__Task description__. In the entries below, count every line with the string "computer". State the count and nothing else.

__The data__.
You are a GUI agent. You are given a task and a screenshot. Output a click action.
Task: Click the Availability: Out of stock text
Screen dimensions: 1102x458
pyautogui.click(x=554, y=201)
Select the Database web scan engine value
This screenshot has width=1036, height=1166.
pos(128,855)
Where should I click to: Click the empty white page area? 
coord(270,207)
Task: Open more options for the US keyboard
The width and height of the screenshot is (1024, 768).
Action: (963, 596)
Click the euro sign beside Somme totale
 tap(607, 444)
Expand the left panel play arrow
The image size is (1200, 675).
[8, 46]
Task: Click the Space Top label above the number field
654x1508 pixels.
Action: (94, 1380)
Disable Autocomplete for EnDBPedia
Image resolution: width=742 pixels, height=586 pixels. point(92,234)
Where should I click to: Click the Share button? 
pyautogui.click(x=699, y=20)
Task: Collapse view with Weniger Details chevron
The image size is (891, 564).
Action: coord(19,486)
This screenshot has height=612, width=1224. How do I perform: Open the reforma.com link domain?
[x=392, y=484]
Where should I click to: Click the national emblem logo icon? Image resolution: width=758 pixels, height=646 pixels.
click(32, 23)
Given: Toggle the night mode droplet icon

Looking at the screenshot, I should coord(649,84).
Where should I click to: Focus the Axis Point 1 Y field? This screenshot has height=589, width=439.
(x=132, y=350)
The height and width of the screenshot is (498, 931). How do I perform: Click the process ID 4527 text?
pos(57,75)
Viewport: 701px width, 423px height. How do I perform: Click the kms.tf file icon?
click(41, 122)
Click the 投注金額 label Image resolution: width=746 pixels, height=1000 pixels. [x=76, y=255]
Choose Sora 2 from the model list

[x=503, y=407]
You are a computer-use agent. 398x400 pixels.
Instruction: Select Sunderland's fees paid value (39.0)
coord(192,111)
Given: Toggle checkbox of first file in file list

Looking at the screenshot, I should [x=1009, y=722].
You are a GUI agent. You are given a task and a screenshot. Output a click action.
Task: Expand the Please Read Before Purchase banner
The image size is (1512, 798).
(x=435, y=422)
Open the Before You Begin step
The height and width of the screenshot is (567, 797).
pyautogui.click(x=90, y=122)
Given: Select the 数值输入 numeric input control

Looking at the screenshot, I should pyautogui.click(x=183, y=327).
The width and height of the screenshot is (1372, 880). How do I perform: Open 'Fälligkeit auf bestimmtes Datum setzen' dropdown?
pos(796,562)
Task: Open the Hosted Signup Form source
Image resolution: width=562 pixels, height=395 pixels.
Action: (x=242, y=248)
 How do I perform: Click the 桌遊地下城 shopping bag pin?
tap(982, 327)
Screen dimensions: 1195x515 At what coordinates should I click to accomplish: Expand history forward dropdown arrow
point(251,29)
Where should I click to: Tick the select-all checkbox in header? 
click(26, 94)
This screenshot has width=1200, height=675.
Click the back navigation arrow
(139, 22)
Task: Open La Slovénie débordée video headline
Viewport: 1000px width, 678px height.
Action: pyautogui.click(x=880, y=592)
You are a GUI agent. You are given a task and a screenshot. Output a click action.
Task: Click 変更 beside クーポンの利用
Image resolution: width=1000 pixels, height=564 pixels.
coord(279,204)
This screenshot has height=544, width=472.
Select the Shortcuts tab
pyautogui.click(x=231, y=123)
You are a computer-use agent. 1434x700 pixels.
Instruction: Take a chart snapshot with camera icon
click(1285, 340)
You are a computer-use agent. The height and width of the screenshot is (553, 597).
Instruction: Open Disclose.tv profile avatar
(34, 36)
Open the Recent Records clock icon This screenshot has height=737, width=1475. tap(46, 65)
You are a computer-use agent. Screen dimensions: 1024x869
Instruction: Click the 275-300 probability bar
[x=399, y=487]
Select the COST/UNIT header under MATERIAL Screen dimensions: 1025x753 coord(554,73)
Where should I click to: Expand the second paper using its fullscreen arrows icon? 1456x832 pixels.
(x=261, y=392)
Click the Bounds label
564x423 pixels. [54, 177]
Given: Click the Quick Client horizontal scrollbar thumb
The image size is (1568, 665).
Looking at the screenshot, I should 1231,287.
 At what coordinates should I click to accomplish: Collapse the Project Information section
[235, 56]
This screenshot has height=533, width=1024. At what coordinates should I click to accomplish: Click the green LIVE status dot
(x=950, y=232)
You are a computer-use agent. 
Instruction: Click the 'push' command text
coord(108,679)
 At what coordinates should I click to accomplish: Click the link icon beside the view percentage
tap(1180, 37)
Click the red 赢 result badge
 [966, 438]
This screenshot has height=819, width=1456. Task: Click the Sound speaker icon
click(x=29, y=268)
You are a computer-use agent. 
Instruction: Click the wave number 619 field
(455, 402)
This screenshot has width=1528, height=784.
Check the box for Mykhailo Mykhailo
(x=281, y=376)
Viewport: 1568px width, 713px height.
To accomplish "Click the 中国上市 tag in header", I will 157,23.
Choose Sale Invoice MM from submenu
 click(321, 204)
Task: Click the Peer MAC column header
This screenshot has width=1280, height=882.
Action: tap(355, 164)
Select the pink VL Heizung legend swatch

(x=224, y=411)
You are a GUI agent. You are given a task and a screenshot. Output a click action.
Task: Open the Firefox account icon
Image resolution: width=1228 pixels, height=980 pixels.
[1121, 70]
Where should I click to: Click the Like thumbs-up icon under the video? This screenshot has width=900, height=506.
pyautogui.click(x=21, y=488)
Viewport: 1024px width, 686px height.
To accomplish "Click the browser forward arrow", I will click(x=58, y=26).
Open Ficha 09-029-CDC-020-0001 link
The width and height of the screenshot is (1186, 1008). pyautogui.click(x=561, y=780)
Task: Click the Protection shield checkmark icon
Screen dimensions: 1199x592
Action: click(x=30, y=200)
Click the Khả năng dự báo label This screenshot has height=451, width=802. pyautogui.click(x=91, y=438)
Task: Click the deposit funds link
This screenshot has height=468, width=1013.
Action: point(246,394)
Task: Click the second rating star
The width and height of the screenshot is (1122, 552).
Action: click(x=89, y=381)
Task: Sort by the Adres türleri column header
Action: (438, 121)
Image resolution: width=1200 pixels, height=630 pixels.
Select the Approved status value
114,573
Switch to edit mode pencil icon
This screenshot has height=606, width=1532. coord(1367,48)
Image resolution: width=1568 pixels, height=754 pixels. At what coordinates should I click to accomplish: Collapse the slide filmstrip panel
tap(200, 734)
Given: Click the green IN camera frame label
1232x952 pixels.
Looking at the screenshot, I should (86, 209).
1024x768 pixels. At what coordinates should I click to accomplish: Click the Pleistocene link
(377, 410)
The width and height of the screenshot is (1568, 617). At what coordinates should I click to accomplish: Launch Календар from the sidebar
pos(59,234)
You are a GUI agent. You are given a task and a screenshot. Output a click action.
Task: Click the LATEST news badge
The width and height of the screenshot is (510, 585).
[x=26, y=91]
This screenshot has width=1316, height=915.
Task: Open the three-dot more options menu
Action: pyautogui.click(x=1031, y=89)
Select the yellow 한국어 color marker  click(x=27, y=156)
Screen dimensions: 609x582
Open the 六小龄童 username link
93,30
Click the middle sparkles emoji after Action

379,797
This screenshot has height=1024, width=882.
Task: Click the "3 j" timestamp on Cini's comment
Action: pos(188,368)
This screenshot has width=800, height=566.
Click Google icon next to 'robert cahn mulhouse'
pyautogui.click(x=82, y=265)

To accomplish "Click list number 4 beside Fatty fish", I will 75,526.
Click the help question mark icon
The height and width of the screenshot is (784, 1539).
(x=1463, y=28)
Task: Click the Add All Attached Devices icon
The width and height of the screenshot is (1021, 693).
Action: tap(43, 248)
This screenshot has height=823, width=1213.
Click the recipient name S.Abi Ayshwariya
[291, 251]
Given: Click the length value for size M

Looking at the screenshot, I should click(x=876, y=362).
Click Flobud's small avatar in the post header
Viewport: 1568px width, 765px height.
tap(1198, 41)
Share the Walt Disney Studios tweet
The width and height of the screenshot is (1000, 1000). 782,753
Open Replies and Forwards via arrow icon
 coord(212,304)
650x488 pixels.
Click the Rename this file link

__Response to this exercise__. 6